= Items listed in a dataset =
╔══
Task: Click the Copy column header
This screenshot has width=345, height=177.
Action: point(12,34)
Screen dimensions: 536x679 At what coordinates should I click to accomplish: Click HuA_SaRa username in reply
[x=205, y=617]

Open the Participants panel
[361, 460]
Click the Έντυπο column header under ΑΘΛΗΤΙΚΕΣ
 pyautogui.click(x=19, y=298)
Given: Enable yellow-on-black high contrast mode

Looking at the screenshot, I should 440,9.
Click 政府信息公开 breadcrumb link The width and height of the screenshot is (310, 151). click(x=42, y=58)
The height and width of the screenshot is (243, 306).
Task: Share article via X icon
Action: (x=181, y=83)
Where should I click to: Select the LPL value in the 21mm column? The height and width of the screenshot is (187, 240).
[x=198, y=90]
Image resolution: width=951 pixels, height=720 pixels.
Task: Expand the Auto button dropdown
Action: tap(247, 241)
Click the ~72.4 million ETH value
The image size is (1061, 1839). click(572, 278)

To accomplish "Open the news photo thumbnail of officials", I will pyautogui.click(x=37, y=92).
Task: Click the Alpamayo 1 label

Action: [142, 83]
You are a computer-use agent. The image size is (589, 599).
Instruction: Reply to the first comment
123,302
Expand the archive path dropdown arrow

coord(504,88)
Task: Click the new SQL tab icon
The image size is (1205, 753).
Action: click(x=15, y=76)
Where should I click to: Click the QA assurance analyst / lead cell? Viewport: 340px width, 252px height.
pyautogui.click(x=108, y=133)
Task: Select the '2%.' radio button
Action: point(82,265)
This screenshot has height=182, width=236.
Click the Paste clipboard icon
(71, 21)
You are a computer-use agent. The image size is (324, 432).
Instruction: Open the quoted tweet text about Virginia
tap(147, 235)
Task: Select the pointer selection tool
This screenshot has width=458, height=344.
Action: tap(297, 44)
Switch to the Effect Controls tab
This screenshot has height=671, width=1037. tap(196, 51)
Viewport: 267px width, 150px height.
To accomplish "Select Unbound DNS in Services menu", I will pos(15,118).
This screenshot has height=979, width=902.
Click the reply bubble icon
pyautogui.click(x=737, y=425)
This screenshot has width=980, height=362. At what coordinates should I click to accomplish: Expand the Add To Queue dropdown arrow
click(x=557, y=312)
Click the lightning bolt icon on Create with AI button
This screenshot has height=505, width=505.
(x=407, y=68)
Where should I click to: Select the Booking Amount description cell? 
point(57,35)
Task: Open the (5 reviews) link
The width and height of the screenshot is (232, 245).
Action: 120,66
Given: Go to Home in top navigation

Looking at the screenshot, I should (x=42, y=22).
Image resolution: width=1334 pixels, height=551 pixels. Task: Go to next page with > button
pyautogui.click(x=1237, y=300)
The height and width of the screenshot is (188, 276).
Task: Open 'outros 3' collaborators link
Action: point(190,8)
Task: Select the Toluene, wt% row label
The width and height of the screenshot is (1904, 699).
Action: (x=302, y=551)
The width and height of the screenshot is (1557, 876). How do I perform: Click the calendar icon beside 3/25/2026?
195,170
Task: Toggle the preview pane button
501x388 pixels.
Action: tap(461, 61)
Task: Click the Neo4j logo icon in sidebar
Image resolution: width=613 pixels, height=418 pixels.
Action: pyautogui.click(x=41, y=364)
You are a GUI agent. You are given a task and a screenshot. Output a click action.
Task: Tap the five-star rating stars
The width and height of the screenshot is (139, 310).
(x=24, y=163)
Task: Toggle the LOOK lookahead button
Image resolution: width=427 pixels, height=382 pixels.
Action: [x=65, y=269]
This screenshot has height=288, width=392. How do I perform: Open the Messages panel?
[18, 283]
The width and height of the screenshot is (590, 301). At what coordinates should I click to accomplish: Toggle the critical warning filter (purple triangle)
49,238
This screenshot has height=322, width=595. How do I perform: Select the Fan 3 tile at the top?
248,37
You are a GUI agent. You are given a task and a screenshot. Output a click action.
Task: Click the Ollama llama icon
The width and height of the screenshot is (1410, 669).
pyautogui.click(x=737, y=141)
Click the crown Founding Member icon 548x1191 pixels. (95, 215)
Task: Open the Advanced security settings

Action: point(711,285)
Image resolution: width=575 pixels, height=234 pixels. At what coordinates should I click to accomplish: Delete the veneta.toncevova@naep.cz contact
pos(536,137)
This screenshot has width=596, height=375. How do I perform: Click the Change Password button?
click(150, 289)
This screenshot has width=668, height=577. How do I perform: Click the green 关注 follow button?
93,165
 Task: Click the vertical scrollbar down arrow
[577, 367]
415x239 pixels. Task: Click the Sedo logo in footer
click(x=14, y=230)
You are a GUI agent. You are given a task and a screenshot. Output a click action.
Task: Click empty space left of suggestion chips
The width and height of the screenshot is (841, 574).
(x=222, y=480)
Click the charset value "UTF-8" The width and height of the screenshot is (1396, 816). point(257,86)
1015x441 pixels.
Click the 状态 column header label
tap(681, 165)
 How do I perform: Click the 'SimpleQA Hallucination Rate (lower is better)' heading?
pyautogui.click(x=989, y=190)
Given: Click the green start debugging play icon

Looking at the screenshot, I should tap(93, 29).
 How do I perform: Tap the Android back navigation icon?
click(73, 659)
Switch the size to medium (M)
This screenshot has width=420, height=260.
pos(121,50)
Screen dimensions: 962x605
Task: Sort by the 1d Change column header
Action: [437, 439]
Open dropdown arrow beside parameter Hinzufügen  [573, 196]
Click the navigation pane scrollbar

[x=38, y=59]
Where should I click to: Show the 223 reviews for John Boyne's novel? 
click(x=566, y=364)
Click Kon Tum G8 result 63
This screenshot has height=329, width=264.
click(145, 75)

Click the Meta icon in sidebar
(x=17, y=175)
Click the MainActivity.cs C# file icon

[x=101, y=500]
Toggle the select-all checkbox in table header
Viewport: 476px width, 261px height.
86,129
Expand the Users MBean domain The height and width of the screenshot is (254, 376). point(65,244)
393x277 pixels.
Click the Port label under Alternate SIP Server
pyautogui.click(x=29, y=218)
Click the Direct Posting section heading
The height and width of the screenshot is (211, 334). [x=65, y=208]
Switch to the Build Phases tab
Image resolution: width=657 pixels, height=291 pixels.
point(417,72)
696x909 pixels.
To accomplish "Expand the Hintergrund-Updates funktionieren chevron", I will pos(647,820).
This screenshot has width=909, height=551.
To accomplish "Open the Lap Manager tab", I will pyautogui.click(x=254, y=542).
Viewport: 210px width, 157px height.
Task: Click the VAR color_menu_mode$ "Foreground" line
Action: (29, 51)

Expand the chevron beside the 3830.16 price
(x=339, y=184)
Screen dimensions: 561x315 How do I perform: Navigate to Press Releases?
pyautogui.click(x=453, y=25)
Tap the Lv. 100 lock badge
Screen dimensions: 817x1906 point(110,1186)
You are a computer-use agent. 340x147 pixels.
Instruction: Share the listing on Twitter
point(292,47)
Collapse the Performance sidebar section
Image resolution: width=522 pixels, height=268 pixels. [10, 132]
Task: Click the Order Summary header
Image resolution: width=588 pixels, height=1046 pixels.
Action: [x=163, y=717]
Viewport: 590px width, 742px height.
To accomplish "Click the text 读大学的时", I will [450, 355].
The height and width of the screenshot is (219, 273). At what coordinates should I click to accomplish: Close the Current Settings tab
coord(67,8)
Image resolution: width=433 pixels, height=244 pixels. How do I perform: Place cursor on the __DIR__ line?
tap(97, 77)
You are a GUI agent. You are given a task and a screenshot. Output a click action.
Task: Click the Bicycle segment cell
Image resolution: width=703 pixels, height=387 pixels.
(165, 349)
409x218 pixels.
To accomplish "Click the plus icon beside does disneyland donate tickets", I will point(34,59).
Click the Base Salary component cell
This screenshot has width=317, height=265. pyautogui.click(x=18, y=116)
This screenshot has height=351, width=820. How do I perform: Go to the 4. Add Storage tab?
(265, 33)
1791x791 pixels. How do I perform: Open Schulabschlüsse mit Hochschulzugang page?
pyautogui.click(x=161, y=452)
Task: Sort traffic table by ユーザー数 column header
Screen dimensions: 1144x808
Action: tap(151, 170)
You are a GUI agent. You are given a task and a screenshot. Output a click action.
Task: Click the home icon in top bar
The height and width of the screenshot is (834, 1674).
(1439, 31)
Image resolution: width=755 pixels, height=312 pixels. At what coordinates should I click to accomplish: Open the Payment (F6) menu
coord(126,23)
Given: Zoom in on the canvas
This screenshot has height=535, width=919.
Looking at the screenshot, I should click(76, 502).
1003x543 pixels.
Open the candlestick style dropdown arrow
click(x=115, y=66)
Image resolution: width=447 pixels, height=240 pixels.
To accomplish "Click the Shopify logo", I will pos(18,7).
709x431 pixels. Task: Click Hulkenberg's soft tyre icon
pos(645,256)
╚══
= Your assignment =
Reply with the count alone: how many lines of the records contain the string "computer"?

= Written solution =
3